Objective
Accurate behavioral assessments of consciousness carry tremendous significance in guiding management, but are extremely challenging in acutely brain-injured patients. We evaluated whether EEG and multimodality monitoring parameters may facilitate assessment of consciousness in patients with subarachnoid hemorrhage.
Methods
A retrospective analysis was performed of 83 consecutively treated adults with subarachnoid hemorrhage. All patients were initially comatose and had invasive brain monitoring placed. Behavioral assessments were performed during daily interruption of sedation and categorized into three groups based on their best examination as (1) comatose, (2) arousable (eye opening or attending towards a stimulus), and (3) aware (command following). EEG features included spectral power and complexity measures. Comparisons were made using bootstrapping methods and partial least squares regression.
Results
We identified 389 artifact-free EEG clips following behavioral assessments. Increasing central gamma, posterior alpha, and diffuse theta-delta oscillations differentiated patients that were arousable from those in coma. Command following was characterized by a further increase in central gamma and posterior alpha, as well as an increase in alpha permutation entropy.

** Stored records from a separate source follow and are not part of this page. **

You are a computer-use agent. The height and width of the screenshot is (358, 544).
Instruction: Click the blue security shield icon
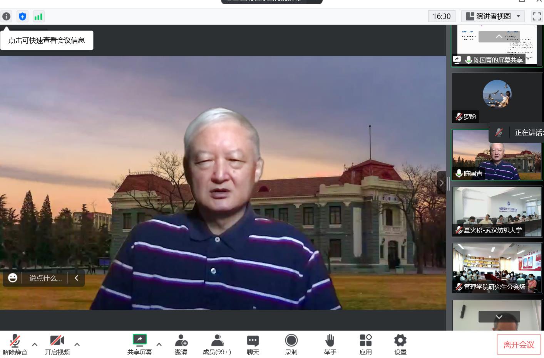[23, 17]
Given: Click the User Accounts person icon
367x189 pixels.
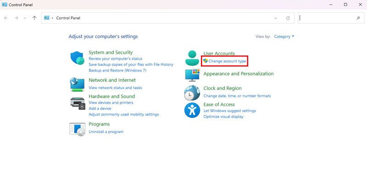Looking at the screenshot, I should click(x=192, y=58).
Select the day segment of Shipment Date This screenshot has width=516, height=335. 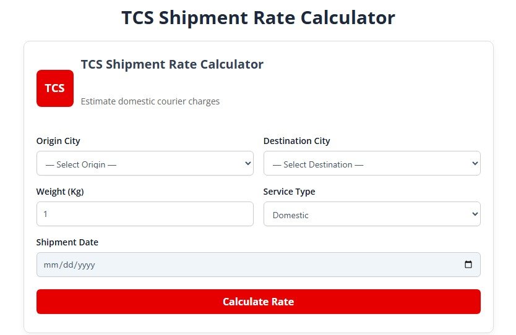point(67,265)
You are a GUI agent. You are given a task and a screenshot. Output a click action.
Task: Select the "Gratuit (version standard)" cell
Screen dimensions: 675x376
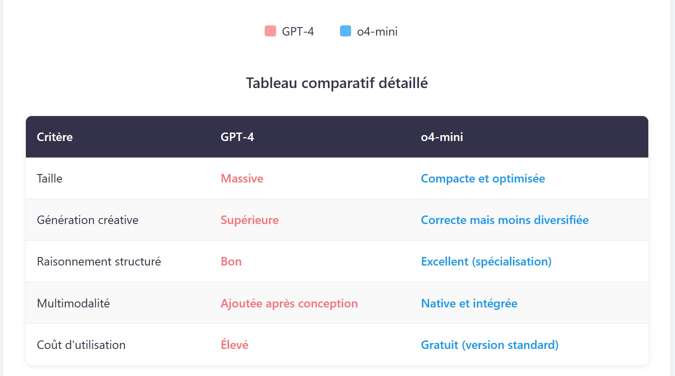point(490,345)
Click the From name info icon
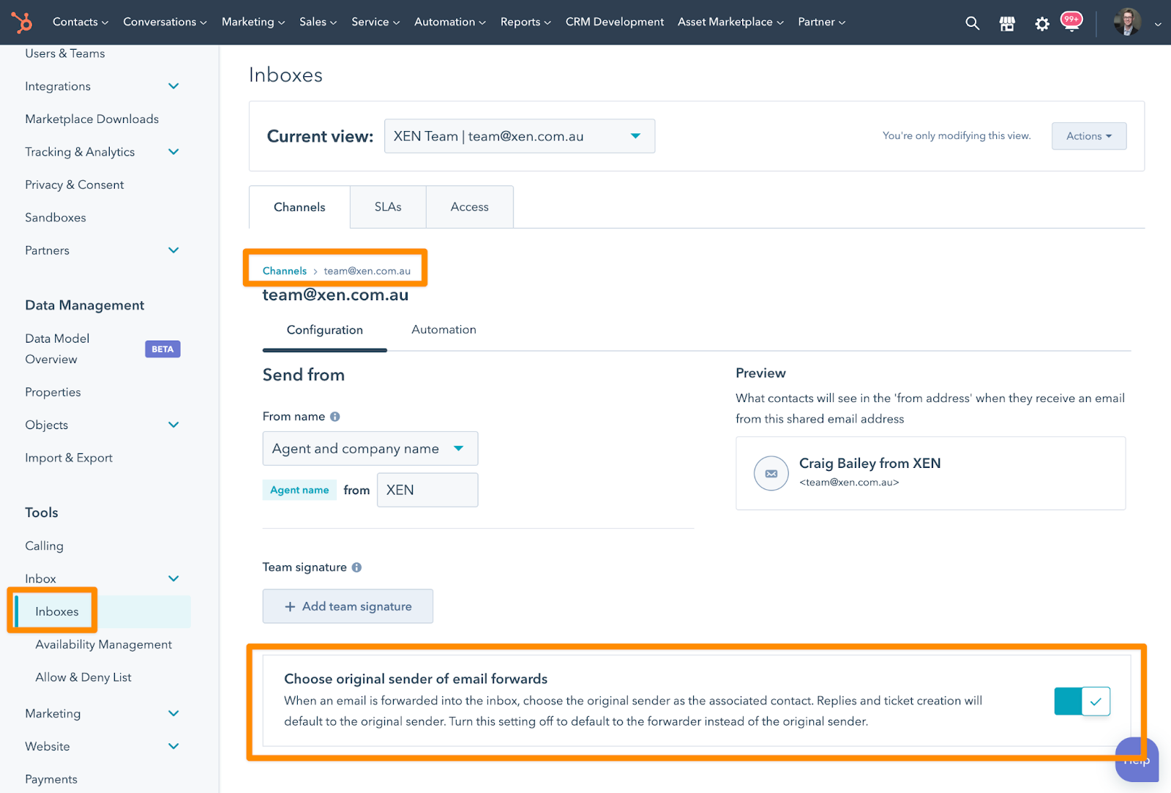This screenshot has width=1171, height=793. pyautogui.click(x=335, y=417)
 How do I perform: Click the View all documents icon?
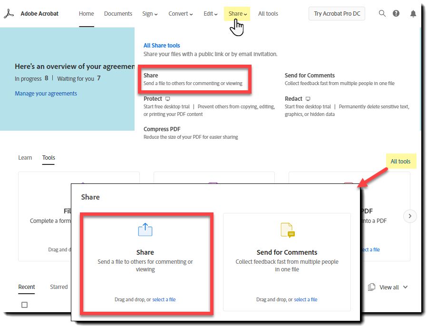(x=371, y=287)
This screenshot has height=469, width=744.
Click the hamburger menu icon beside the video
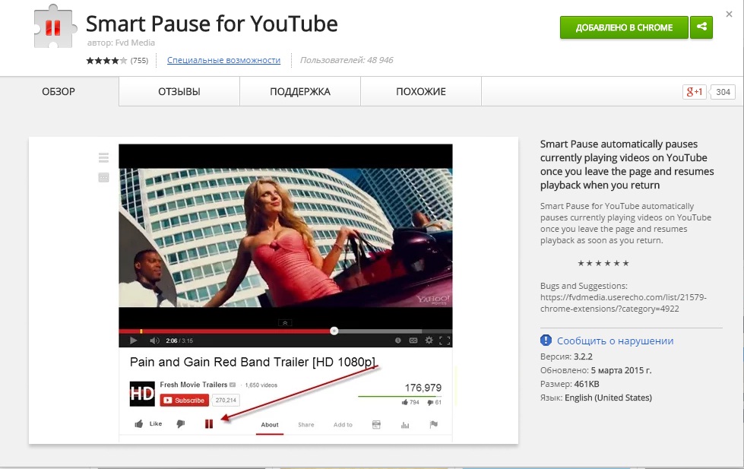[x=103, y=157]
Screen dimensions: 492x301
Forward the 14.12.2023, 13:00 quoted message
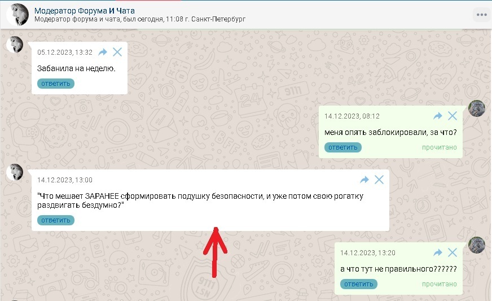coord(364,180)
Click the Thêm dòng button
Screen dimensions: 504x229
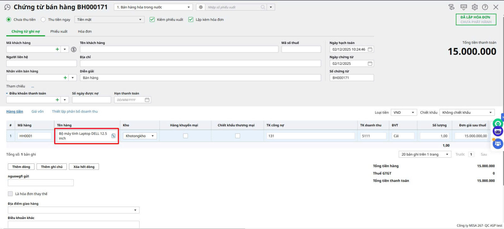pos(21,167)
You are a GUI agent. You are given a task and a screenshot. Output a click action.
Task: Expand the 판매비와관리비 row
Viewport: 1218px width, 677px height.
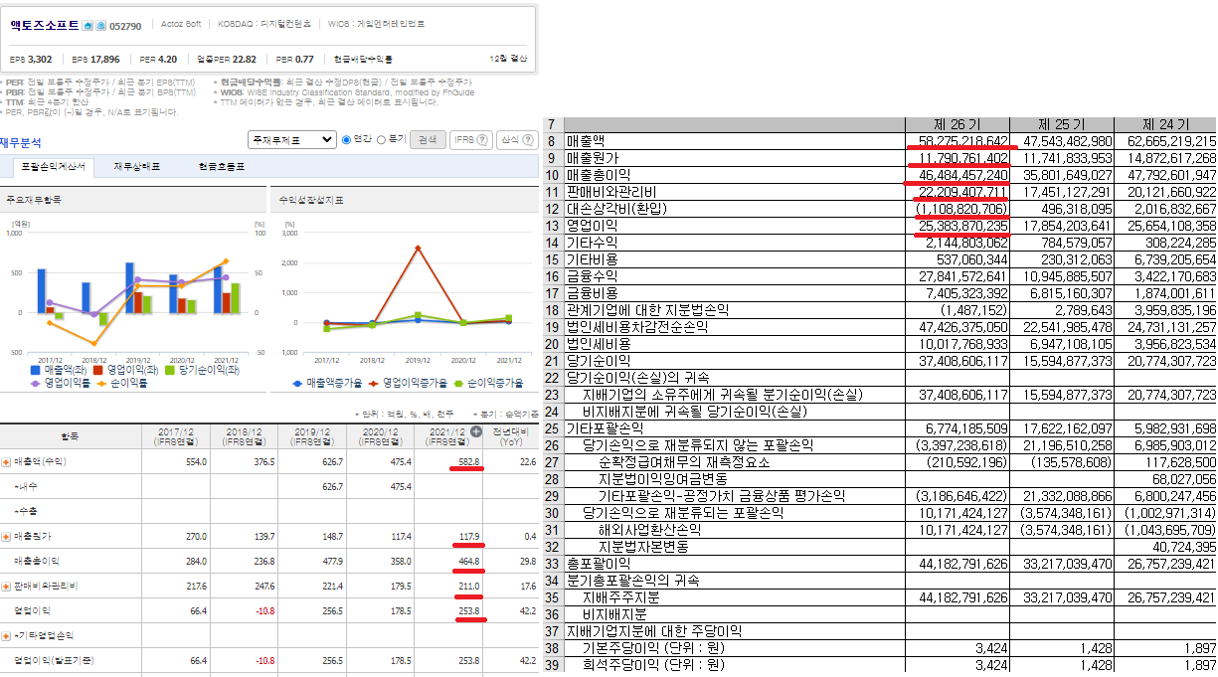tap(7, 587)
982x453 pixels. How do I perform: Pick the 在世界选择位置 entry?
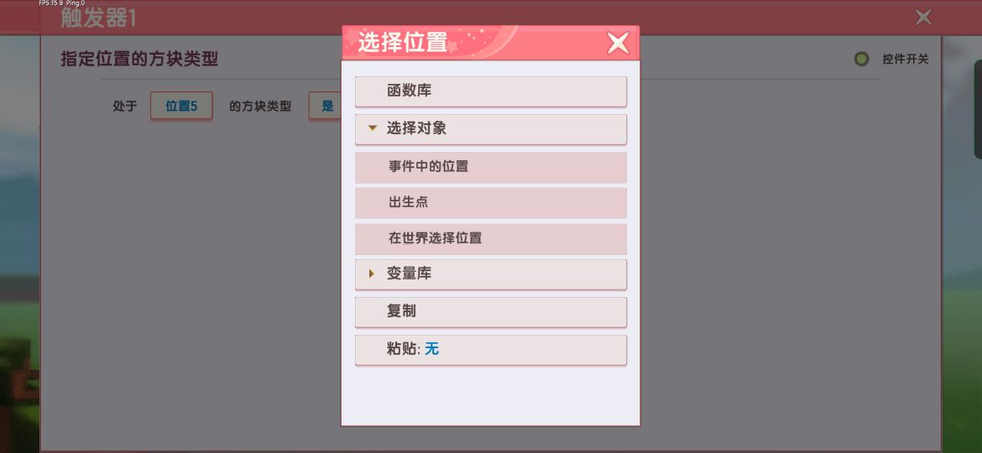490,238
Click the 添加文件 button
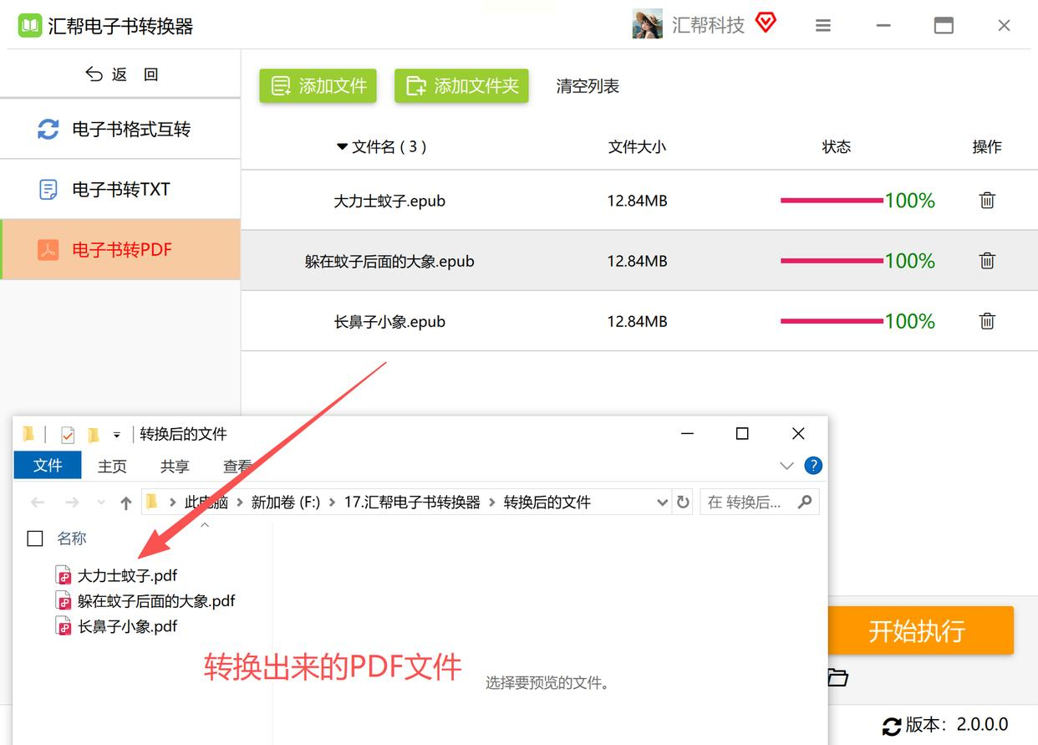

These EEG features together with basic neurological examinations (e.g., pupillary light reflex) contributed heavily to a linear model predicting behavioral state while brain physiology measures (e.g., brain oxygenation), structural injury, and clinical course added less.
Interpretation
EEG measures of behavioral states provide distinctive signatures that complement behavioral assessments of patients with subarachnoid hemorrhage shortly after the injury. Our data support the hypothesis that impaired connectivity of cortex with both central thalamus and basal forebrain underlies decreasing levels of consciousness.